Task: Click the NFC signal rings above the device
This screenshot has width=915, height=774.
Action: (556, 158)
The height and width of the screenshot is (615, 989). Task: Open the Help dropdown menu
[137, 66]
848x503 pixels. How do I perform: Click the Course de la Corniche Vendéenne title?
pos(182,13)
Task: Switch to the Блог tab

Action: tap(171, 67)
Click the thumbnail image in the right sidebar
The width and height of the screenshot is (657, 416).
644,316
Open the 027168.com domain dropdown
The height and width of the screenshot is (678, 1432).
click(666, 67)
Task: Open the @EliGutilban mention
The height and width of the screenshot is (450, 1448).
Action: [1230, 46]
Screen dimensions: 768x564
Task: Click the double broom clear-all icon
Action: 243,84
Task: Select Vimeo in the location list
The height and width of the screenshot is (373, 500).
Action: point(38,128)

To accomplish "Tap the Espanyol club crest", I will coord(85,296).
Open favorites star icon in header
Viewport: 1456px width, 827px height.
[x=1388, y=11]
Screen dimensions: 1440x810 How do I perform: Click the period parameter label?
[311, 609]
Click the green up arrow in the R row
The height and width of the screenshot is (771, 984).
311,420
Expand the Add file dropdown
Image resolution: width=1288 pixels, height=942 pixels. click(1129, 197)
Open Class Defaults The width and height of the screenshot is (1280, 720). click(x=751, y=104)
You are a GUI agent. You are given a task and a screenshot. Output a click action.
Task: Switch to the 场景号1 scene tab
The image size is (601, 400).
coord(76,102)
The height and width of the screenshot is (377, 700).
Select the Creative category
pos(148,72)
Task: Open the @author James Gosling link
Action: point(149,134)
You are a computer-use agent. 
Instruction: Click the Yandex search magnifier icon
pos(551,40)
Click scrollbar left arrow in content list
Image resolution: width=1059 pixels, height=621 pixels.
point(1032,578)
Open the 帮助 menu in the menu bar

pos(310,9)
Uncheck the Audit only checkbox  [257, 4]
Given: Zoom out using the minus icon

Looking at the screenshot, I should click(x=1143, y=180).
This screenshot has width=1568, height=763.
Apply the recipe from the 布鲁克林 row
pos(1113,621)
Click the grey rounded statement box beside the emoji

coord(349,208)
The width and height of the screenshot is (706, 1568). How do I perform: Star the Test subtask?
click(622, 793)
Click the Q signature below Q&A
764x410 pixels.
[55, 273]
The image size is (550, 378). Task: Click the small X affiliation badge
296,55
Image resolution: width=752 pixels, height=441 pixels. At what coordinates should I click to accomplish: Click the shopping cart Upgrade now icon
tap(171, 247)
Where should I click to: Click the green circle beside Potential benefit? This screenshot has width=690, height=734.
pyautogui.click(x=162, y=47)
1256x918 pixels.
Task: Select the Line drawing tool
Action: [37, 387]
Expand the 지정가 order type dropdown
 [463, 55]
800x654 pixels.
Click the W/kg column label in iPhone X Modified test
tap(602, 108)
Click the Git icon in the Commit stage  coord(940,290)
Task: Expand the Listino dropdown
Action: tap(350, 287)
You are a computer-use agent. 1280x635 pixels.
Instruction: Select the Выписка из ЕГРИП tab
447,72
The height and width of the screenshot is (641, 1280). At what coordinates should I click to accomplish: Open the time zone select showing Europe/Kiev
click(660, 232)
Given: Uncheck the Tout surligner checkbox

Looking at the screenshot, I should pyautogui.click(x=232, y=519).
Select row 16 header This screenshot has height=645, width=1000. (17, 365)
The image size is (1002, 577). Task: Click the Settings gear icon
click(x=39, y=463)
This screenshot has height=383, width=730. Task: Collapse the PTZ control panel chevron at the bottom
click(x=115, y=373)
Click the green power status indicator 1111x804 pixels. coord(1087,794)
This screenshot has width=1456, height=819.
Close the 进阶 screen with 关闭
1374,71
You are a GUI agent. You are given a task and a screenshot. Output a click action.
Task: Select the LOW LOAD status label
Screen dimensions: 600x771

-------------------------

# Exercise
Work out how many lines of the material above contain "computer", then write that number alone.

# Task answer
2